(Data records)
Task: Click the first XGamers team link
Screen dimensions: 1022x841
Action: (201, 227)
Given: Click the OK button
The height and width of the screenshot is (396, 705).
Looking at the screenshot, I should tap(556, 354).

# Exercise brief
Make an exact copy of all the entries above.

# Result for this exercise
Task: Click the first XGamers team link
Screen dimensions: 1022x841
Action: (201, 227)
Given: Click the OK button
The height and width of the screenshot is (396, 705).
Looking at the screenshot, I should tap(556, 354).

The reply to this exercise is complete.